The Johannesburg high court has declared the City of Johannesburg's March 2024 resolution to allocate eight VIP protection officers to the mayor unconstitutional and invalid and set it aside.
On March 20 2024, the city council adopted a resolution endorsing a VIP protection policy. At the time the resolution was adopted, the practice was to provide the executive mayor with 10 personal protection officers, but this was later revised to eight.
The speaker was given eight, while members of the city council's mayoral committee and the chairs of two other committees were each afforded between two and five personal protection officers.
In May, the DA challenged the decision and approached the court to have the decision set aside.
In his judgment on Thursday, judge Stuart Wilson said the city council had not obtained a threat assessment or other report from police that might have justified any of these departures from the ministerial determinations.

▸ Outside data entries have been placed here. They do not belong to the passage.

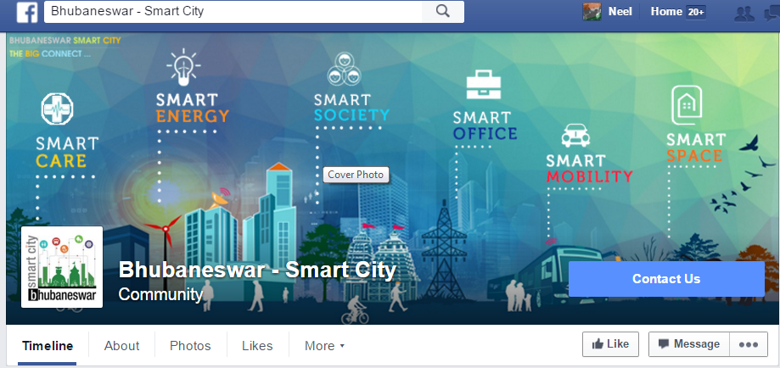Expand the More dropdown tab
Viewport: 780px width, 368px height.
click(324, 346)

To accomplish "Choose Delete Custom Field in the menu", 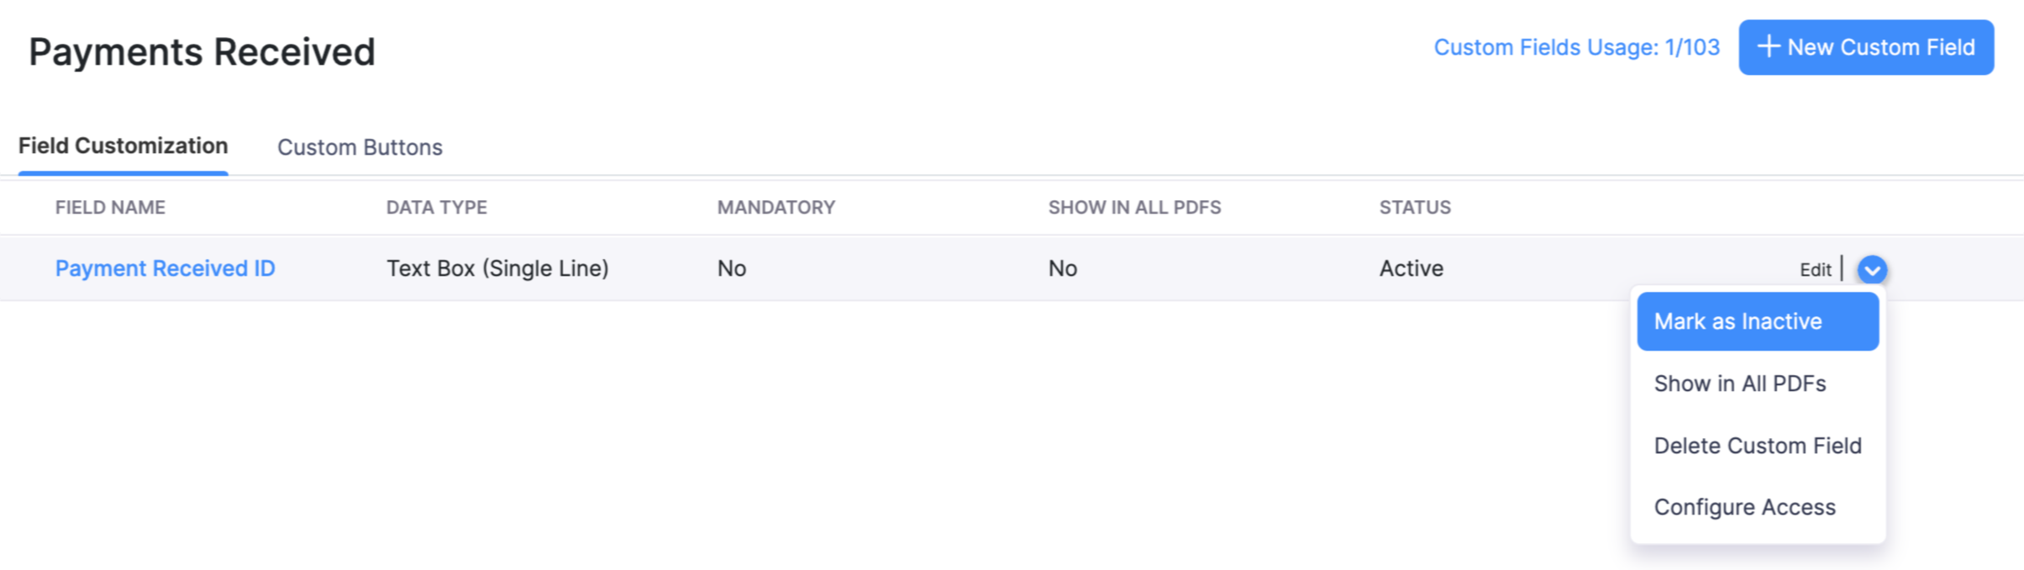I will point(1758,446).
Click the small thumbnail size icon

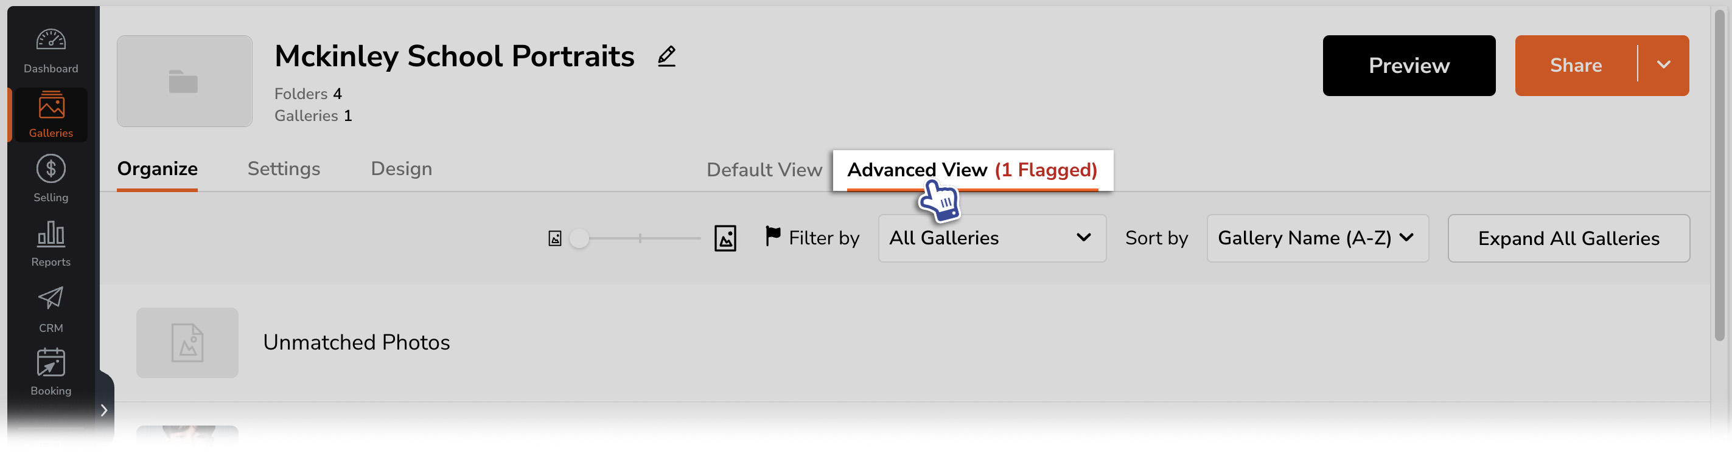[x=555, y=239]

Currently the minister's allowance for the executive mayor, deputy executive mayor, deputy mayor, speaker or whip of a municipal council is to be provided with two bodyguards per shift of a two-shift system. However, this can be increased if there is a threat assessment that has detected risk.
“The papers in this case suggest that the city council might have thought that it could obtain a threat assessment after passing and implementing the March 20 2024 resolution.
“If the city council did think that, then it fell into error. Both the minister's determinations and the act [Remuneration of Public Office Bearers Act] require a threat assessment to be conducted before an expansion of security provision beyond the default limits set in the determinations can be implemented,” reads the judgment.
Wilson also noted how the city failed to outline in its papers what the practical effects were of invalidating the March 20 2024 resolution and setting aside the personal protection allowances it formalised for the safety of the city's senior officer bearers.
“There is little more than a reference in the application papers to a shooting incident involving the city council's chief whip (the answering affidavit says that the chief whip was killed, but the letter to which the affidavit refers says only that he was 'shot at').
“At the hearing of this matter, I afforded the city a further week in which to adduce facts addressing the likely impact of relief reversing the resolution, the VIP policy, and the allowances that it formalised. Over two weeks later, the city filed a short affidavit which contained almost no information of value,” Wilson said.
The affidavit emphasised that the city's executive mayor and the city council's speaker had recently been replaced, he said.
“The affidavit referred again to the shooting incident involving the City Council's chief whip (it seems, happily, that the chief whip survived the incident, the contents of the answering affidavit notwithstanding).
“The affidavit also referred to an incident in which an ordinary councillor was apparently killed during a protest in Alexandra. That is obviously tragic, but it is not directly relevant to the terms of a suspension order in this case, because the city's VIP protection policy does not provide an ordinary councillor with a personal protection officer as of right.
“Accordingly, invalidating the policy would make no difference to an ordinary municipal councillor,” reads the judgment.
Wilson said both the act and the determinations by the minister are designed to prevent the creation of armies of security guards surrounding public office bearers, insulating them from the people they are appointed or elected to serve.
“The value of public accountability is enshrined in section 1(d) of the constitution. It is a basic requirement of accountability that public office bearers should be reasonably accessible. They are not entitled to exist in a security bubble, abstracted from the day-to-day concerns of the public.”